Vannuchi: é hora de reconhecer erros do debate eleitoral

O ministro da Secretaria Nacional dos Direitos Humanos, Paulo Vannuchi, voltou a criticar a polarização da questão dos direitos humanos nas eleições presidenciais, principalmente o debate sobre o aborto, e disse ter a “impressão” de que o tucano José Serra, derrotado no pleito de outubro, vai reconhecer seu erro de estratégia na campanha. “Houve um equívoco do Serra, e equívocos acontecem com importantes dirigentes. Tenho a impressão de que ele vai se dar conta disso”, afirmou hoje, durante o lançamento do 4.º Relatório Nacional sobre Direitos Humanos no Brasil, produzido pelo Núcleo de Estudos da Violência da Universidade de São Paulo (USP).

Vannuchi criticou a abordagem de temas como aborto e união civil homossexual na campanha e disse que agora, passado os debates, é o momento de reconhecer os equívocos. “É inadmissível ter momentos de fundamentalismo com uma regressão medieval”, afirmou.

Em seus últimos dias como ministro, Vannuchi disse que o aborto clandestino leva 250 mil mulheres à internação por ano no Brasil devido a complicações na interrupção da gravidez. Depois, alegou que o Estado não pode ser regido por crenças religiosas. “Uma coisa é a palavra de Deus e outra é a interpretação que os doutores fazem dessa palavra de Deus. Ou aprendemos a relativizar a noção de verdade ou teremos o que houve em relação ao Plano Nacional de Direitos Humanos”, disse o ministro, ao se referir às críticas ao plano, que aguarda aprovação do Congresso.

Relatório

O levantamento apresentado hoje pelo Núcleo de Estudos da Violência revela que a distribuição de renda, a morosidade da Justiça (80% dos processos seguem em primeira instância), a violência, a discriminação racial e a situação social de mulheres, afrodescendentes e índios ainda são entraves para a garantia dos direitos fundamentais no Brasil. “Temos avanços, mas temos enormes desafios que demandam novas políticas”, comentou o ministro.

O documento elogia as políticas de direitos humanos nas gestões do ex-presidente Fernando Henrique Cardoso e do atual presidente Luiz Inácio Lula da Silva, principalmente as melhoras no combate ao tráfico de pessoas, implementação de políticas para crianças e adolescentes, programas sociais de geração de renda, luta contra a tortura e o direito “à memória e verdade” por meio do Plano Nacional de Direitos Humanos.
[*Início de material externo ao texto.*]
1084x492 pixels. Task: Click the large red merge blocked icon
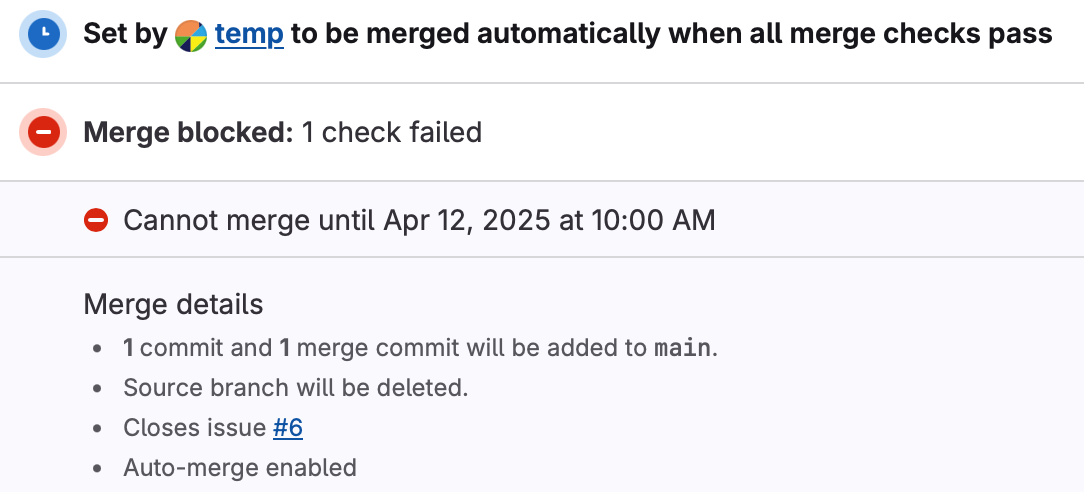coord(43,132)
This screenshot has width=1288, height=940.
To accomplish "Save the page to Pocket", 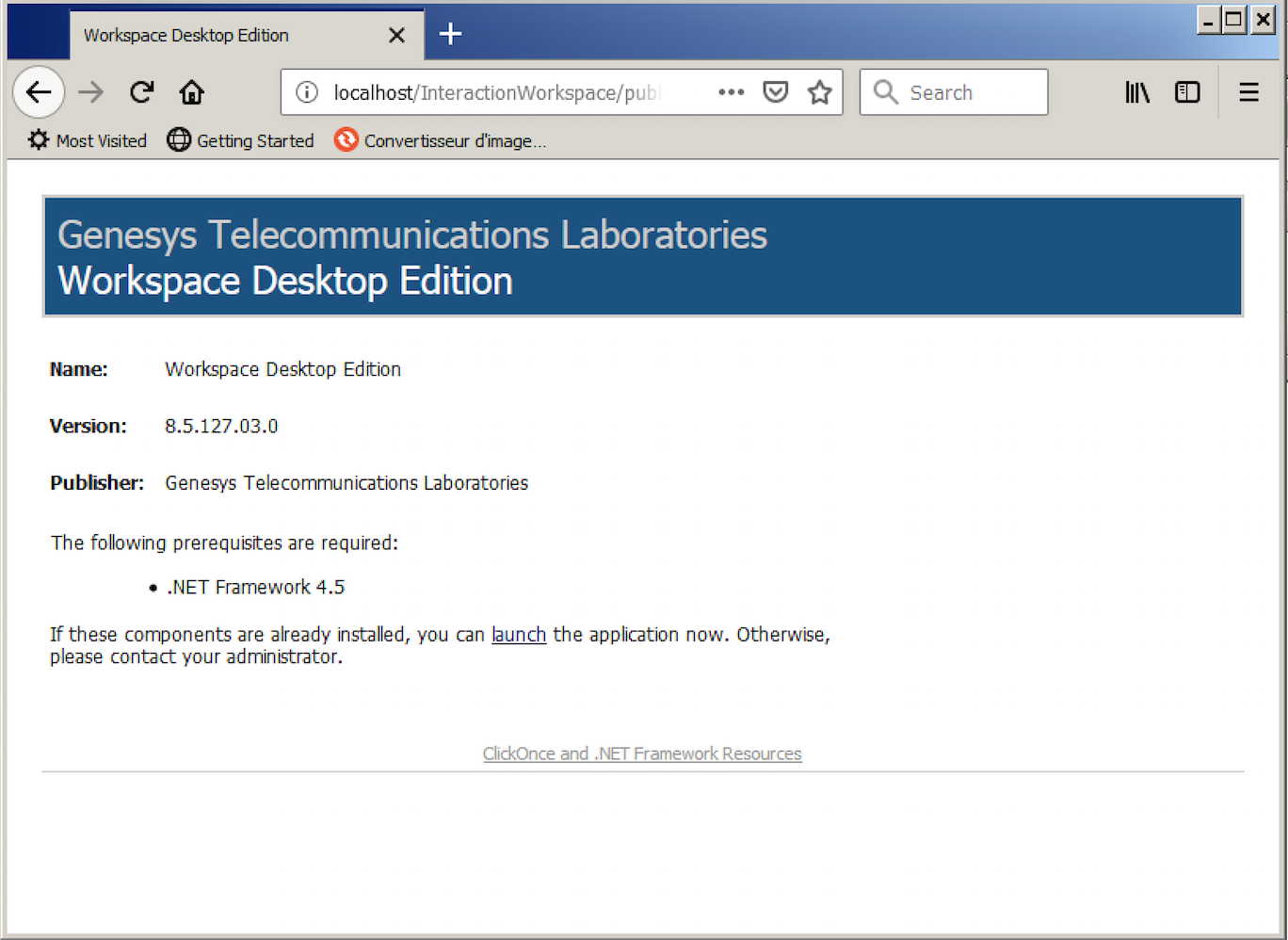I will 775,91.
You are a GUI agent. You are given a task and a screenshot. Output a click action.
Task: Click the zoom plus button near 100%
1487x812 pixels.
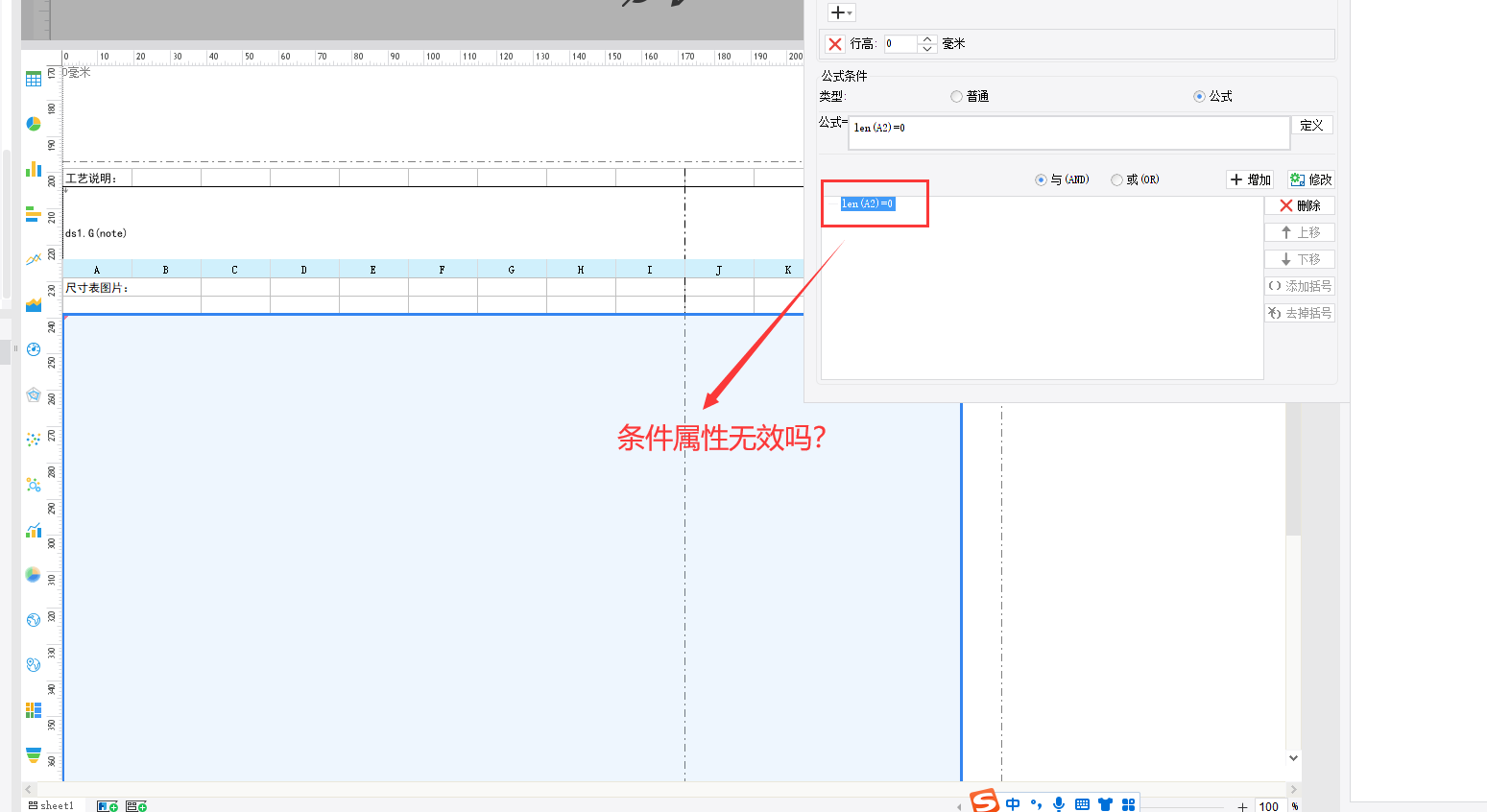coord(1242,806)
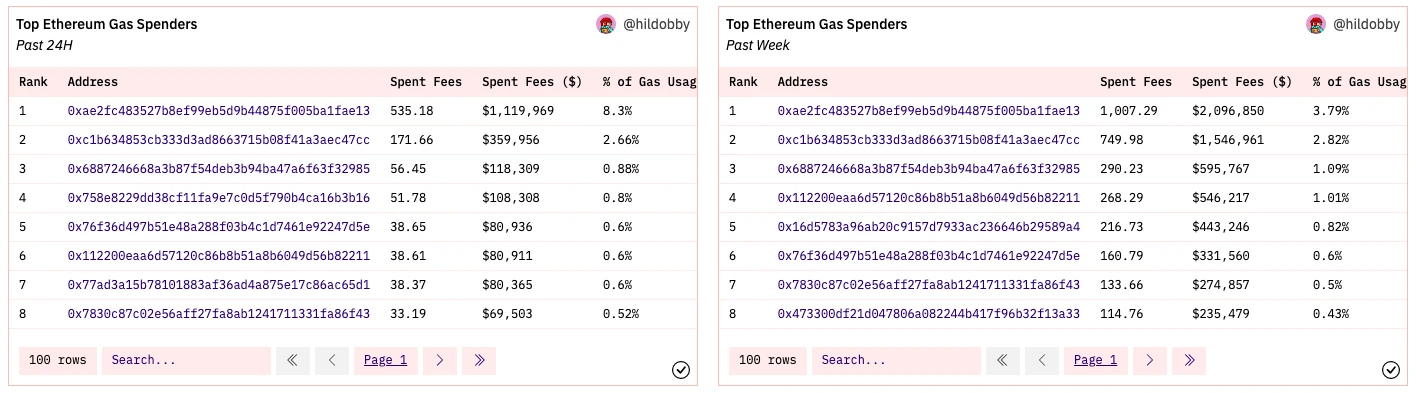Focus the Search field in Past 24H table
1416x393 pixels.
point(186,360)
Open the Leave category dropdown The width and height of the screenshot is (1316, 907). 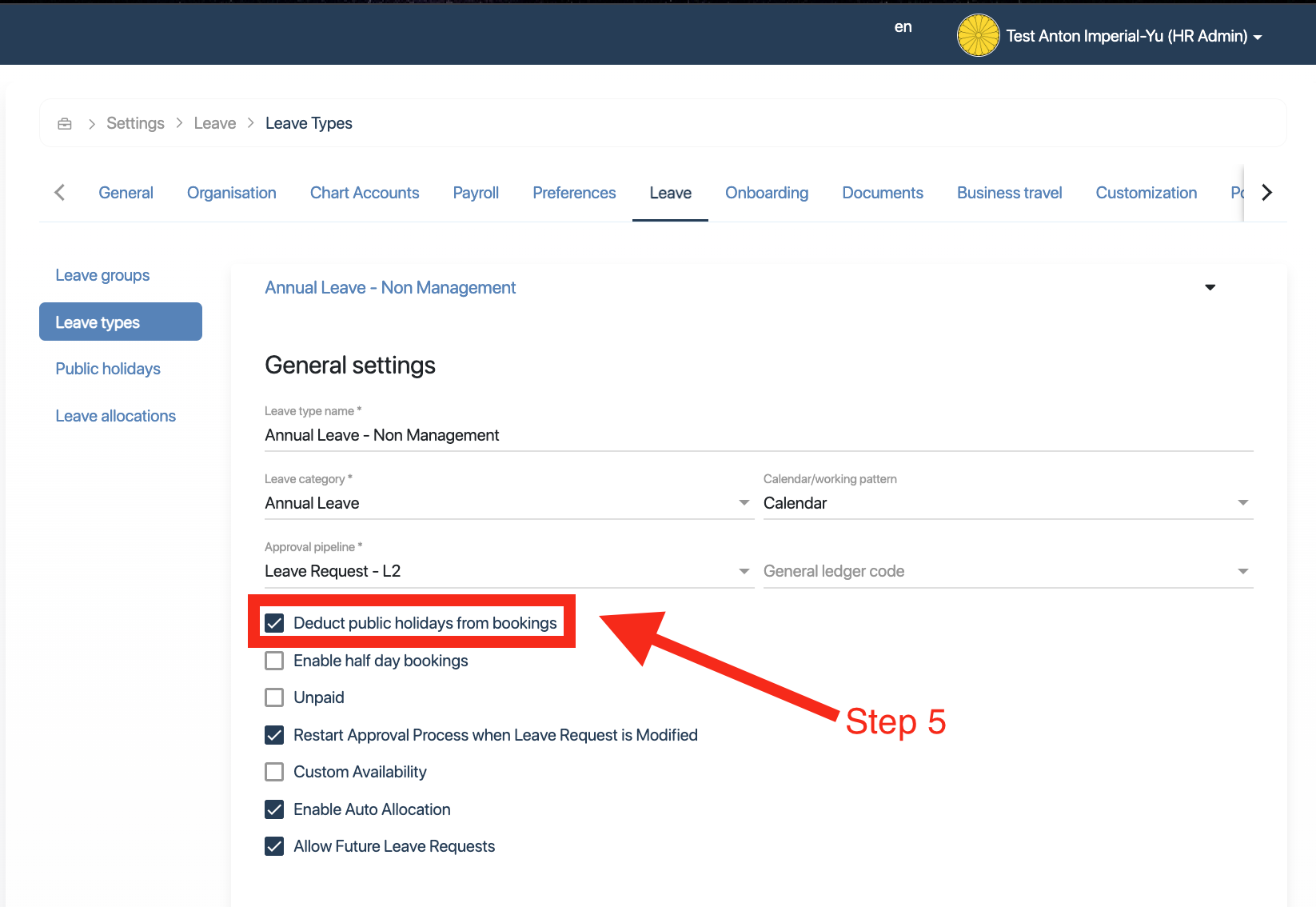pyautogui.click(x=744, y=503)
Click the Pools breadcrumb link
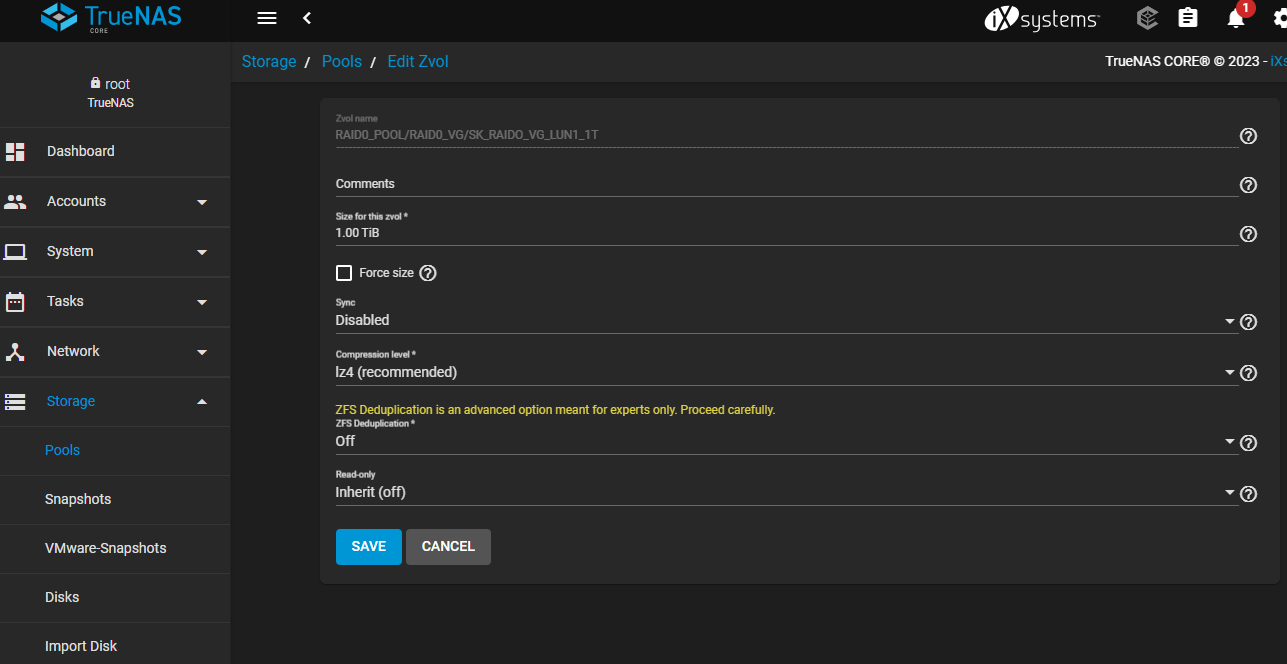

“Entre as várias iniciativas inovadoras desse programa, está a proposta de preparação de um projeto de Comissão da Verdade, no bojo do processo desencadeado pelo reconhecimento da responsabilidade do Estado brasileiro pelas graves violações de direitos humanos cometidas na ditadura militar”, destaca o documento.

O relatório critica a repercussão do 3.º Plano Nacional de Direitos Humanos (PNDH-3), lançado em dezembro de 2009. “As reações violentas e desinformadas que acolheram na chamada classe política o PNDH-3 foram uma demonstração clara dessa resistência (…). Parece que muitos políticos temem que o apoio aberto à promoção e proteção dos direitos humanos possa significar um enfraquecimento de suas posições conservadoras nas campanhas eleitorais, ou ainda a extensão de direitos, muitas vezes considerados privilégios, a parcelas da população que, segundo eles, não se enquadrariam na categoria ‘cidadãos de bem'”, ressalta o documento.

O relatório foi produzido com base em informações sobre violações de direitos humanos repassadas por governos estaduais e organizações não-governamentais (ONGs). O documento, que avalia a questão em cada Estado, não aborda, por falta de informações oficiais, a questão da inclusão de deficientes físicos e violência de cunho homofóbico.